>> begin Records for processing

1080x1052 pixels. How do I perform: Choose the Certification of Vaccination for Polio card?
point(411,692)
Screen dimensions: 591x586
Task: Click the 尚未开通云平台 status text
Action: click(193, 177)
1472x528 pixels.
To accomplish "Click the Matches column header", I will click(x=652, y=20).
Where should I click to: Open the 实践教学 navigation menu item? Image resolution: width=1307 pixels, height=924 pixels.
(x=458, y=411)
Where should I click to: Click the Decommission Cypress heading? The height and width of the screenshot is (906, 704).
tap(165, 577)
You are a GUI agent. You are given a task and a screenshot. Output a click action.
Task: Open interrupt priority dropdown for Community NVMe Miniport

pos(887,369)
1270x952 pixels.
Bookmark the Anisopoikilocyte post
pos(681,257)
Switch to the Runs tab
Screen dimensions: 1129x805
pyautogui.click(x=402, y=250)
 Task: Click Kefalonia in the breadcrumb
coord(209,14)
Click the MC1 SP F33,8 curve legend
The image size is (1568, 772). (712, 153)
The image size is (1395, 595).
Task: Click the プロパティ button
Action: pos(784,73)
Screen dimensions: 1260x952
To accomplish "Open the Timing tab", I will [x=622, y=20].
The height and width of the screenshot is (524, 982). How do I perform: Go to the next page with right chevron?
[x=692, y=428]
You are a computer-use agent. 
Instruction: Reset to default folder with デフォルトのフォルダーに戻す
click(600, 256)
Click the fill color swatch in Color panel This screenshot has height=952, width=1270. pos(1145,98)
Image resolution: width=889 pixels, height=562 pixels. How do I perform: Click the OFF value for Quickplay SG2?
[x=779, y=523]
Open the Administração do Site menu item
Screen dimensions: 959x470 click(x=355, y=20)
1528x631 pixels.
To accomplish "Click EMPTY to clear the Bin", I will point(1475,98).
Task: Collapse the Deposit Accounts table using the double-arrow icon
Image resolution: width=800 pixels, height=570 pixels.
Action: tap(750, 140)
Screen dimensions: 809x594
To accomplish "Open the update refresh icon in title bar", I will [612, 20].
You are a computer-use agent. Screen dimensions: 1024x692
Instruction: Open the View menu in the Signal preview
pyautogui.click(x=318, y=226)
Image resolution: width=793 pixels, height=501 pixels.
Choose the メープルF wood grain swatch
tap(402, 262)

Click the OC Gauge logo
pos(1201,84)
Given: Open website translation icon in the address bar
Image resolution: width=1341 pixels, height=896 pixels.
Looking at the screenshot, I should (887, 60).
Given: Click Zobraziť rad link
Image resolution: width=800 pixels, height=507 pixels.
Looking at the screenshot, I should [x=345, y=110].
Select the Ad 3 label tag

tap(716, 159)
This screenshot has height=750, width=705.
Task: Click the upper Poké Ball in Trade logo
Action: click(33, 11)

>> end Records for processing

Exercise instructions
Put every line of the entries above into a Markdown table with two columns, "Row" for a running number and "Line" for the line itself. Leave out blank lines.

Result below
| Row | Line |
|---|---|
| 1 | 1080x1052 pixels. How do I perform: Choose the Certification of Vaccination for Polio card? |
| 2 | point(411,692) |
| 3 | Screen dimensions: 591x586 |
| 4 | Task: Click the 尚未开通云平台 status text |
| 5 | Action: click(193, 177) |
| 6 | 1472x528 pixels. |
| 7 | To accomplish "Click the Matches column header", I will click(x=652, y=20). |
| 8 | Where should I click to: Open the 实践教学 navigation menu item? Image resolution: width=1307 pixels, height=924 pixels. |
| 9 | (x=458, y=411) |
| 10 | Where should I click to: Click the Decommission Cypress heading? The height and width of the screenshot is (906, 704). |
| 11 | tap(165, 577) |
| 12 | You are a GUI agent. You are given a task and a screenshot. Output a click action. |
| 13 | Task: Open interrupt priority dropdown for Community NVMe Miniport |
| 14 | pos(887,369) |
| 15 | 1270x952 pixels. |
| 16 | Bookmark the Anisopoikilocyte post |
| 17 | pos(681,257) |
| 18 | Switch to the Runs tab |
| 19 | Screen dimensions: 1129x805 |
| 20 | pyautogui.click(x=402, y=250) |
| 21 |  Task: Click Kefalonia in the breadcrumb |
| 22 | coord(209,14) |
| 23 | Click the MC1 SP F33,8 curve legend |
| 24 | The image size is (1568, 772). (712, 153) |
| 25 | The image size is (1395, 595). |
| 26 | Task: Click the プロパティ button |
| 27 | Action: pos(784,73) |
| 28 | Screen dimensions: 1260x952 |
| 29 | To accomplish "Open the Timing tab", I will [x=622, y=20]. |
| 30 | The height and width of the screenshot is (524, 982). How do I perform: Go to the next page with right chevron? |
| 31 | [x=692, y=428] |
| 32 | You are a computer-use agent.  |
| 33 | Instruction: Reset to default folder with デフォルトのフォルダーに戻す |
| 34 | click(600, 256) |
| 35 | Click the fill color swatch in Color panel This screenshot has height=952, width=1270. pos(1145,98) |
| 36 | Image resolution: width=889 pixels, height=562 pixels. How do I perform: Click the OFF value for Quickplay SG2? |
| 37 | [x=779, y=523] |
| 38 | Open the Administração do Site menu item |
| 39 | Screen dimensions: 959x470 click(x=355, y=20) |
| 40 | 1528x631 pixels. |
| 41 | To accomplish "Click EMPTY to clear the Bin", I will point(1475,98). |
| 42 | Task: Collapse the Deposit Accounts table using the double-arrow icon |
| 43 | Image resolution: width=800 pixels, height=570 pixels. |
| 44 | Action: tap(750, 140) |
| 45 | Screen dimensions: 809x594 |
| 46 | To accomplish "Open the update refresh icon in title bar", I will [612, 20]. |
| 47 | You are a computer-use agent. Screen dimensions: 1024x692 |
| 48 | Instruction: Open the View menu in the Signal preview |
| 49 | pyautogui.click(x=318, y=226) |
| 50 | Image resolution: width=793 pixels, height=501 pixels. |
| 51 | Choose the メープルF wood grain swatch |
| 52 | tap(402, 262) |
| 53 | Click the OC Gauge logo |
| 54 | pos(1201,84) |
| 55 | Given: Open website translation icon in the address bar |
| 56 | Image resolution: width=1341 pixels, height=896 pixels. |
| 57 | Looking at the screenshot, I should (887, 60). |
| 58 | Given: Click Zobraziť rad link |
| 59 | Image resolution: width=800 pixels, height=507 pixels. |
| 60 | Looking at the screenshot, I should [x=345, y=110]. |
| 61 | Select the Ad 3 label tag |
| 62 | tap(716, 159) |
| 63 | This screenshot has height=750, width=705. |
| 64 | Task: Click the upper Poké Ball in Trade logo |
| 65 | Action: click(33, 11) |